Araújo and colleagues interpret the assembled literature as showing that tryptamine hallucinogens represent a heterogeneous group with shared 5‑HT2A‑mediated hallucinogenic actions but diverse pharmacokinetic and receptor profiles that influence potency, duration and risk. They place particular emphasis on the growing availability of synthetic tryptamines, the paucity of controlled human data for many newer analogues, and the consequent uncertainty about acute toxicity, long‑term effects, drug–drug interactions and addictive potential. The authors compare natural and synthetic tryptamines, noting that although some natural compounds have longstanding ritual or therapeutic contexts, synthetic derivatives have often been adopted recreationally because of accessibility, lower cost and perceived legality. They highlight that metabolic interactions—most notably inhibition of MAO‑A by β‑carbolines in ayahuasca—fundamentally alter disposition and effects and can increase toxicity risk when combined intentionally or inadvertently. Key limitations acknowledged by the authors include the scarce experimental and clinical data for many new tryptamine derivatives, reliance on animal models and user reports for much of the evidence, and limited knowledge of specific metabolic enzymes and quantitative toxicokinetic parameters for many compounds. These gaps, they argue, constrain risk assessment and public‑health responses. Consequently, the authors call for more pharmacological, metabolic and toxicological research on newer tryptamines, improved surveillance of use and harms, and attention from regulatory and clinical communities to emerging compounds and their interactions.

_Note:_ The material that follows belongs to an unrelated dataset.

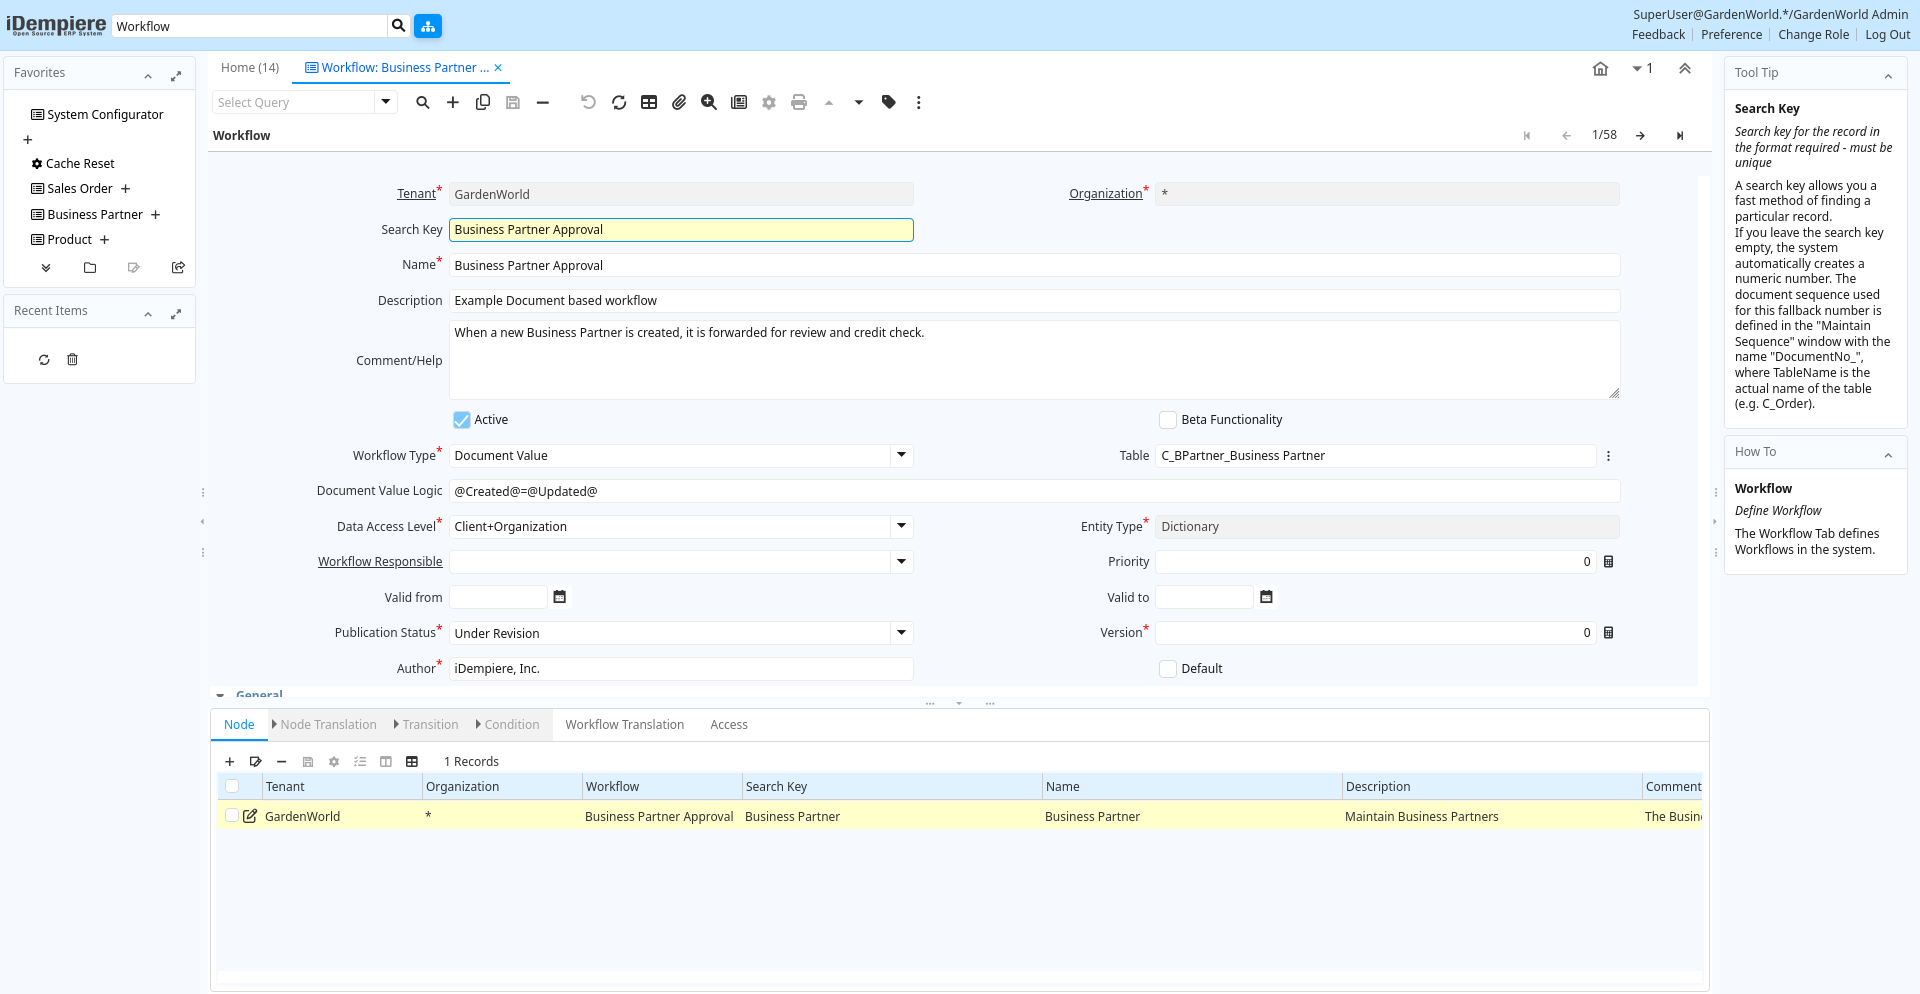
Task: Open the Data Access Level dropdown
Action: click(x=901, y=527)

The authors conclude that while classical tryptamines have long histories of use, the recent proliferation of synthetic tryptamine derivatives poses emergent public‑health challenges. Available evidence indicates strong 5‑HT2A activity across many tryptamines and documents cases of severe intoxication and deaths, yet substantial knowledge gaps remain regarding acute and chronic effects, interactions and metabolic pathways. Araújo and colleagues recommend further research to characterise the pharmacology and toxicology of these substances in order to better assess their hazards and inform clinical and policy responses.